== Problem details ==
The data beneath this task has to be reprinted character for character.

== Records for the exercise ==
--------------------------------------------------

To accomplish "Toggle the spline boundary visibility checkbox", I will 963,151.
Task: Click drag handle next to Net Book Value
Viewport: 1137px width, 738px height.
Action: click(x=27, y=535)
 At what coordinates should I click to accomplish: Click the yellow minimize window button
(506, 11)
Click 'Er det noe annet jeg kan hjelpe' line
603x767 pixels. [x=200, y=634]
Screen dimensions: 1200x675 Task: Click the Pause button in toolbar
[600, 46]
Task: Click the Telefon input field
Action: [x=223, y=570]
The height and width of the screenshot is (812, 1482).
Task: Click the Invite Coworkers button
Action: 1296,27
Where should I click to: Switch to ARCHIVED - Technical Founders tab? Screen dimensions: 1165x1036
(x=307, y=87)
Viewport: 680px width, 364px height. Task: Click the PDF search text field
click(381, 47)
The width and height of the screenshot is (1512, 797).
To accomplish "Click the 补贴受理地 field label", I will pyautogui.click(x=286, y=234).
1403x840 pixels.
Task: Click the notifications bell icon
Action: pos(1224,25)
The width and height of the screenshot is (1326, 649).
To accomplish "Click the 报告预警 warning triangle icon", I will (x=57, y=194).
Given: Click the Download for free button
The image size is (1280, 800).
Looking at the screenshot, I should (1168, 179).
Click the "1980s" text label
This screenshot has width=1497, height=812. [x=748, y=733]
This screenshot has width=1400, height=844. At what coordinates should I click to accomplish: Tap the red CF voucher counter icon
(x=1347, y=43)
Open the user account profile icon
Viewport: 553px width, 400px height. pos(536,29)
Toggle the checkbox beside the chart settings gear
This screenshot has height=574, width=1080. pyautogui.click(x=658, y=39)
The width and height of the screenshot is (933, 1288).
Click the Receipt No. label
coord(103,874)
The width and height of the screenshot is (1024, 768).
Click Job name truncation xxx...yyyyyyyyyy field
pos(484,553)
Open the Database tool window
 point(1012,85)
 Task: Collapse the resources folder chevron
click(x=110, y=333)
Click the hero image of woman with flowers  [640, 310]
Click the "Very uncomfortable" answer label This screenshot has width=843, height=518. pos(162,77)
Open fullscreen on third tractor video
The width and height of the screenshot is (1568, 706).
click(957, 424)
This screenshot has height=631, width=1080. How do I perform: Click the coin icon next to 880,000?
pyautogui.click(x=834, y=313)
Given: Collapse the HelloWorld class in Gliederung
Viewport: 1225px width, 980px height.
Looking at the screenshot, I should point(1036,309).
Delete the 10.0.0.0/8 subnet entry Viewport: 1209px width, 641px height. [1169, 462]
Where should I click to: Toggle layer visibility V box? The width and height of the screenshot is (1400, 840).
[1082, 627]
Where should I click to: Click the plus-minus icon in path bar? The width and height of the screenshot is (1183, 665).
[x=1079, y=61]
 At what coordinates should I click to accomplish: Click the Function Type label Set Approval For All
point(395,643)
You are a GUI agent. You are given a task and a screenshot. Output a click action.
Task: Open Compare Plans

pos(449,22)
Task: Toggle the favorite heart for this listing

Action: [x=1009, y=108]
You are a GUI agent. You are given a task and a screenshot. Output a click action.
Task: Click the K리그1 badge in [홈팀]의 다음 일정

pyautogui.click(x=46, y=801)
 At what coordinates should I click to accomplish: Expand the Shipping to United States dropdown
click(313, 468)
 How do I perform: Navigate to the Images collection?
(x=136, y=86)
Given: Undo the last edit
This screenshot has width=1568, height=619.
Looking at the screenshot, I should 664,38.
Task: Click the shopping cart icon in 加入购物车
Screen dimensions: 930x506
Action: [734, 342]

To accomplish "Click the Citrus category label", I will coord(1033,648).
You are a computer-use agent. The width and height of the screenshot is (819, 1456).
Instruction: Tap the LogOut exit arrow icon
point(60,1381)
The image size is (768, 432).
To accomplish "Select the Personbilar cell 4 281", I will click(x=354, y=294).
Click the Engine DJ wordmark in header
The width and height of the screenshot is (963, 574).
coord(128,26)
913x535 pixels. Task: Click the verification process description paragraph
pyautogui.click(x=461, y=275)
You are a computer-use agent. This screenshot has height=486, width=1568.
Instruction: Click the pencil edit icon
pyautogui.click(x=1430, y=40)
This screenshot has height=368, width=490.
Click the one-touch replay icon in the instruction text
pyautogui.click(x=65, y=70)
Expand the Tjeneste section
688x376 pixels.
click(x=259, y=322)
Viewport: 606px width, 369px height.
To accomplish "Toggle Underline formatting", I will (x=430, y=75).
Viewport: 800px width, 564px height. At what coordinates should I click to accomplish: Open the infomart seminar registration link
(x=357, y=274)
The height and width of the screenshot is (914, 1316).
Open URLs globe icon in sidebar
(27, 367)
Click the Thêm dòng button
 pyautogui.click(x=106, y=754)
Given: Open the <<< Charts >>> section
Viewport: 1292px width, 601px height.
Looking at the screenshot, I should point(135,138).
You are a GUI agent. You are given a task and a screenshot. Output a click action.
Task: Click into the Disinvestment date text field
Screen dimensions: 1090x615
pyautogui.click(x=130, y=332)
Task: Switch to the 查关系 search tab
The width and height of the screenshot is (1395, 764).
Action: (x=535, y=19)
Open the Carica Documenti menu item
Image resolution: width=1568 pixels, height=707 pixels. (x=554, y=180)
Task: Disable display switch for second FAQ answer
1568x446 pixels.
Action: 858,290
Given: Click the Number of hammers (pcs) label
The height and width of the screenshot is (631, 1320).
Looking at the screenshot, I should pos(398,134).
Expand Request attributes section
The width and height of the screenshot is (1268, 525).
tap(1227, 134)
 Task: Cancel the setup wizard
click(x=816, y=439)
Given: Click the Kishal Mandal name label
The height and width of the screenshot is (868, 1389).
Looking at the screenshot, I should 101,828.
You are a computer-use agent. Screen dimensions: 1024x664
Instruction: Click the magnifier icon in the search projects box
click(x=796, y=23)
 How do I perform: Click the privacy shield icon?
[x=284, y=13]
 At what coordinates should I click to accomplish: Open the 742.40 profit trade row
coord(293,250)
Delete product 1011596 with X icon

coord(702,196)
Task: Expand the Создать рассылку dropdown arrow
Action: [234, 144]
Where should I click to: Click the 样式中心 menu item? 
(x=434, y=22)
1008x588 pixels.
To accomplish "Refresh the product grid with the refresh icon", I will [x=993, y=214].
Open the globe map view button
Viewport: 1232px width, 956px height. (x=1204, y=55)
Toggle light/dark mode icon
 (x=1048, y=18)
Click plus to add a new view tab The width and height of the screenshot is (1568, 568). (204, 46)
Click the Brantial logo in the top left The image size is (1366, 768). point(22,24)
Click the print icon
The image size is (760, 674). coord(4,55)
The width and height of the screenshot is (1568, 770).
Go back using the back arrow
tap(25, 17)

--------------------------------------------------

== Written solution ==
To accomplish "Toggle the spline boundary visibility checkbox", I will 963,151.
Task: Click drag handle next to Net Book Value
Viewport: 1137px width, 738px height.
Action: click(x=27, y=535)
 At what coordinates should I click to accomplish: Click the yellow minimize window button
(506, 11)
Click 'Er det noe annet jeg kan hjelpe' line
603x767 pixels. [x=200, y=634]
Screen dimensions: 1200x675 Task: Click the Pause button in toolbar
[600, 46]
Task: Click the Telefon input field
Action: [x=223, y=570]
The height and width of the screenshot is (812, 1482).
Task: Click the Invite Coworkers button
Action: 1296,27
Where should I click to: Switch to ARCHIVED - Technical Founders tab? Screen dimensions: 1165x1036
(x=307, y=87)
Viewport: 680px width, 364px height. Task: Click the PDF search text field
click(381, 47)
The width and height of the screenshot is (1512, 797).
To accomplish "Click the 补贴受理地 field label", I will pyautogui.click(x=286, y=234).
1403x840 pixels.
Task: Click the notifications bell icon
Action: pos(1224,25)
The width and height of the screenshot is (1326, 649).
To accomplish "Click the 报告预警 warning triangle icon", I will (x=57, y=194).
Given: Click the Download for free button
The image size is (1280, 800).
Looking at the screenshot, I should (1168, 179).
Click the "1980s" text label
This screenshot has width=1497, height=812. [x=748, y=733]
This screenshot has width=1400, height=844. At what coordinates should I click to accomplish: Tap the red CF voucher counter icon
(x=1347, y=43)
Open the user account profile icon
Viewport: 553px width, 400px height. pos(536,29)
Toggle the checkbox beside the chart settings gear
This screenshot has height=574, width=1080. pyautogui.click(x=658, y=39)
The width and height of the screenshot is (933, 1288).
Click the Receipt No. label
coord(103,874)
The width and height of the screenshot is (1024, 768).
Click Job name truncation xxx...yyyyyyyyyy field
pos(484,553)
Open the Database tool window
 point(1012,85)
 Task: Collapse the resources folder chevron
click(x=110, y=333)
Click the hero image of woman with flowers  [640, 310]
Click the "Very uncomfortable" answer label This screenshot has width=843, height=518. pos(162,77)
Open fullscreen on third tractor video
The width and height of the screenshot is (1568, 706).
click(957, 424)
This screenshot has height=631, width=1080. How do I perform: Click the coin icon next to 880,000?
pyautogui.click(x=834, y=313)
Given: Collapse the HelloWorld class in Gliederung
Viewport: 1225px width, 980px height.
Looking at the screenshot, I should point(1036,309).
Delete the 10.0.0.0/8 subnet entry Viewport: 1209px width, 641px height. [1169, 462]
Where should I click to: Toggle layer visibility V box? The width and height of the screenshot is (1400, 840).
[1082, 627]
Where should I click to: Click the plus-minus icon in path bar? The width and height of the screenshot is (1183, 665).
[x=1079, y=61]
 At what coordinates should I click to accomplish: Click the Function Type label Set Approval For All
point(395,643)
You are a GUI agent. You are given a task and a screenshot. Output a click action.
Task: Open Compare Plans

pos(449,22)
Task: Toggle the favorite heart for this listing

Action: [x=1009, y=108]
You are a GUI agent. You are given a task and a screenshot. Output a click action.
Task: Click the K리그1 badge in [홈팀]의 다음 일정

pyautogui.click(x=46, y=801)
 At what coordinates should I click to accomplish: Expand the Shipping to United States dropdown
click(313, 468)
 How do I perform: Navigate to the Images collection?
(x=136, y=86)
Given: Undo the last edit
This screenshot has width=1568, height=619.
Looking at the screenshot, I should 664,38.
Task: Click the shopping cart icon in 加入购物车
Screen dimensions: 930x506
Action: [734, 342]

To accomplish "Click the Citrus category label", I will coord(1033,648).
You are a computer-use agent. The width and height of the screenshot is (819, 1456).
Instruction: Tap the LogOut exit arrow icon
point(60,1381)
The image size is (768, 432).
To accomplish "Select the Personbilar cell 4 281", I will click(x=354, y=294).
Click the Engine DJ wordmark in header
The width and height of the screenshot is (963, 574).
coord(128,26)
913x535 pixels. Task: Click the verification process description paragraph
pyautogui.click(x=461, y=275)
You are a computer-use agent. This screenshot has height=486, width=1568.
Instruction: Click the pencil edit icon
pyautogui.click(x=1430, y=40)
This screenshot has height=368, width=490.
Click the one-touch replay icon in the instruction text
pyautogui.click(x=65, y=70)
Expand the Tjeneste section
688x376 pixels.
click(x=259, y=322)
Viewport: 606px width, 369px height.
To accomplish "Toggle Underline formatting", I will (x=430, y=75).
Viewport: 800px width, 564px height. At what coordinates should I click to accomplish: Open the infomart seminar registration link
(x=357, y=274)
The height and width of the screenshot is (914, 1316).
Open URLs globe icon in sidebar
(27, 367)
Click the Thêm dòng button
 pyautogui.click(x=106, y=754)
Given: Open the <<< Charts >>> section
Viewport: 1292px width, 601px height.
Looking at the screenshot, I should point(135,138).
You are a GUI agent. You are given a task and a screenshot. Output a click action.
Task: Click into the Disinvestment date text field
Screen dimensions: 1090x615
pyautogui.click(x=130, y=332)
Task: Switch to the 查关系 search tab
The width and height of the screenshot is (1395, 764).
Action: (x=535, y=19)
Open the Carica Documenti menu item
Image resolution: width=1568 pixels, height=707 pixels. (x=554, y=180)
Task: Disable display switch for second FAQ answer
1568x446 pixels.
Action: 858,290
Given: Click the Number of hammers (pcs) label
The height and width of the screenshot is (631, 1320).
Looking at the screenshot, I should pos(398,134).
Expand Request attributes section
The width and height of the screenshot is (1268, 525).
tap(1227, 134)
 Task: Cancel the setup wizard
click(x=816, y=439)
Given: Click the Kishal Mandal name label
The height and width of the screenshot is (868, 1389).
Looking at the screenshot, I should 101,828.
You are a computer-use agent. Screen dimensions: 1024x664
Instruction: Click the magnifier icon in the search projects box
click(x=796, y=23)
 How do I perform: Click the privacy shield icon?
[x=284, y=13]
 At what coordinates should I click to accomplish: Open the 742.40 profit trade row
coord(293,250)
Delete product 1011596 with X icon

coord(702,196)
Task: Expand the Создать рассылку dropdown arrow
Action: [234, 144]
Where should I click to: Click the 样式中心 menu item? 
(x=434, y=22)
1008x588 pixels.
To accomplish "Refresh the product grid with the refresh icon", I will [x=993, y=214].
Open the globe map view button
Viewport: 1232px width, 956px height. (x=1204, y=55)
Toggle light/dark mode icon
 (x=1048, y=18)
Click plus to add a new view tab The width and height of the screenshot is (1568, 568). (204, 46)
Click the Brantial logo in the top left The image size is (1366, 768). point(22,24)
Click the print icon
The image size is (760, 674). coord(4,55)
The width and height of the screenshot is (1568, 770).
Go back using the back arrow
tap(25, 17)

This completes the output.